Problema proposto A ->
Responda, com base na crítica sobre Sérgio Sant'Anna:
(i) Quantos contos reúne o livro "O Homem-Mulher"?
(ii) Desde quando a mestria de Sant'Anna no conto está bem estabelecida?
(iii) Quantas páginas mal atingem os contos mais curtos?
Problema proposto B ->
Na crítica sobre Sérgio Sant'Anna, transforme em lista o parágrafo que começa com "São 19 contos", mantendo suas informações principais.
Problema proposto C ->
Transcreva da crítica sobre Sérgio Sant'Anna o trecho que começa em "Mudam-se os tempos" e segue até "conto ainda surpreendem.".

Texto dado ->
------------------------------------------------------------
Folha de S. Paulo


Crítica: Recursos de Sérgio Sant'Anna ainda surpreendem

Mudam-se os tempos e Sérgio Sant'Anna (1941) continua a mudar, mesmo no conto, onde sua mestria está bem estabelecida desde meados dos anos 70. Após ler o seu novo livro no gênero, "O Homem-Mulher", é obrigatório constatar que os seus recursos para efetuar um conto ainda surpreendem.

São 19 contos, muito diferentes entre si, em ação (de sexo no cemitério à notícia de ataque de tubarões), tempo (da década de 70 ao pós-apocalipse), personagem (do escritor famoso a barata de container) e lugar (do Turzequistão ao largo do Machado).

Alguns contos são muito curtos e mal atingem duas páginas, outros relativamente longos e contados duas vezes, de forma a tornar apenas início o que parecia já ter avançado até o desfecho. Sexo há em quase todos, e raras vezes se escreveu "boceta" em português com tanta elegância.
------------------------------------------------------------
Dados listados ->
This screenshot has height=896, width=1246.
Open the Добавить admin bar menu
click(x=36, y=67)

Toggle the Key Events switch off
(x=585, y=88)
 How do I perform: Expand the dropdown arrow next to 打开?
------------------------------------------------------------
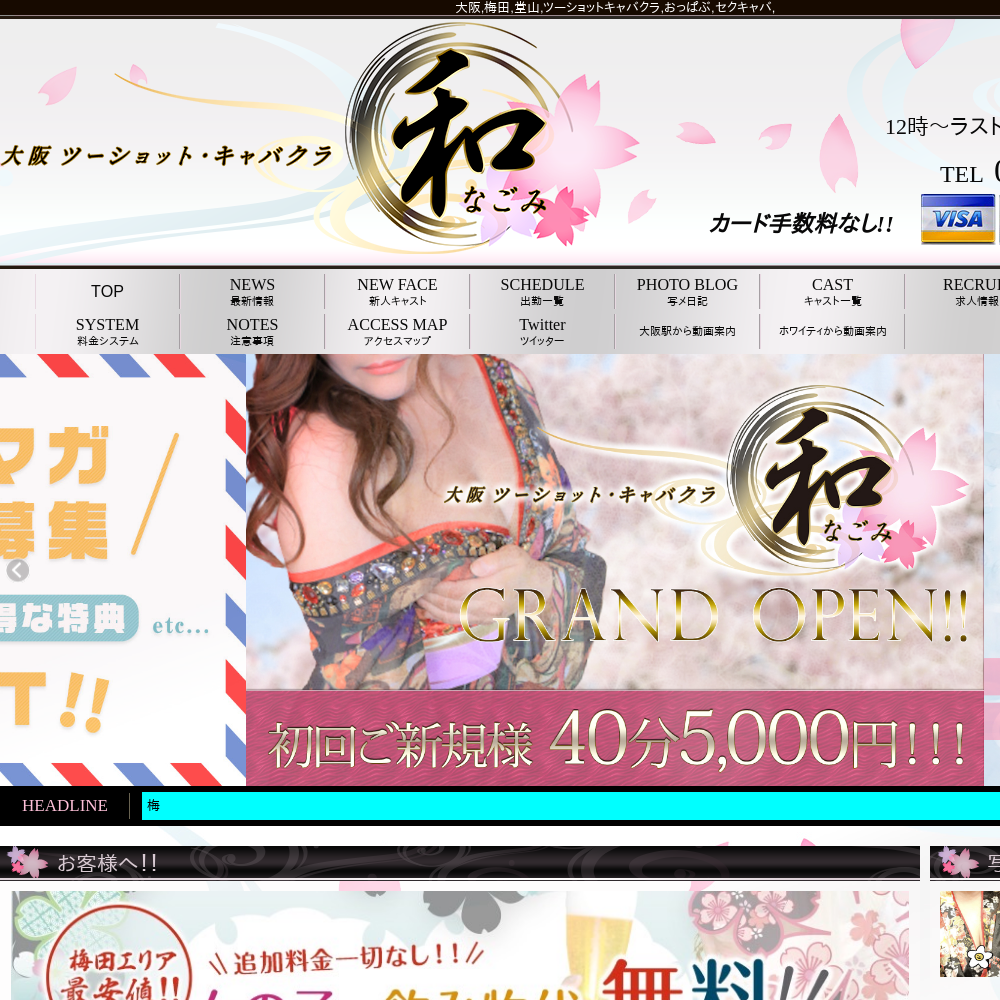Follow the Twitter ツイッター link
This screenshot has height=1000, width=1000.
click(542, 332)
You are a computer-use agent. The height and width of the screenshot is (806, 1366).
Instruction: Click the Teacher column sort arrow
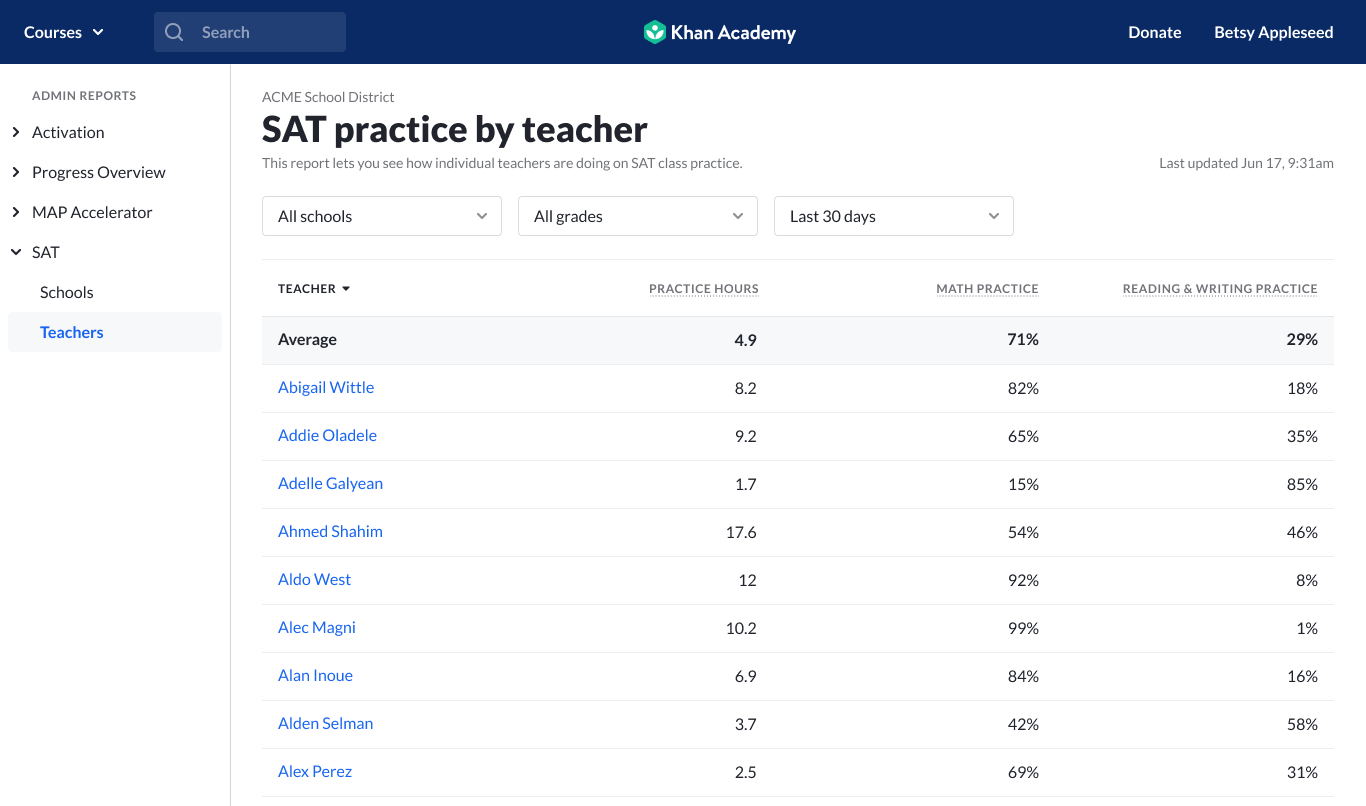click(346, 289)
------------------------------------------------------------
Resposta final A ->
(i) 19 contos.
(ii) Desde meados dos anos 70.
(iii) Mal atingem duas páginas.

Resposta final B ->
19 contos, muito diferentes entre si em:
- ação: de sexo no cemitério à notícia de ataque de tubarões
- tempo: da década de 70 ao pós-apocalipse
- personagem: do escritor famoso a barata de container
- lugar: do Turzequistão ao largo do Machado

Resposta final C ->
Mudam-se os tempos e Sérgio Sant'Anna (1941) continua a mudar, mesmo no conto, onde sua mestria está bem estabelecida desde meados dos anos 70. Após ler o seu novo livro no gênero, "O Homem-Mulher", é obrigatório constatar que os seus recursos para efetuar um conto ainda surpreendem.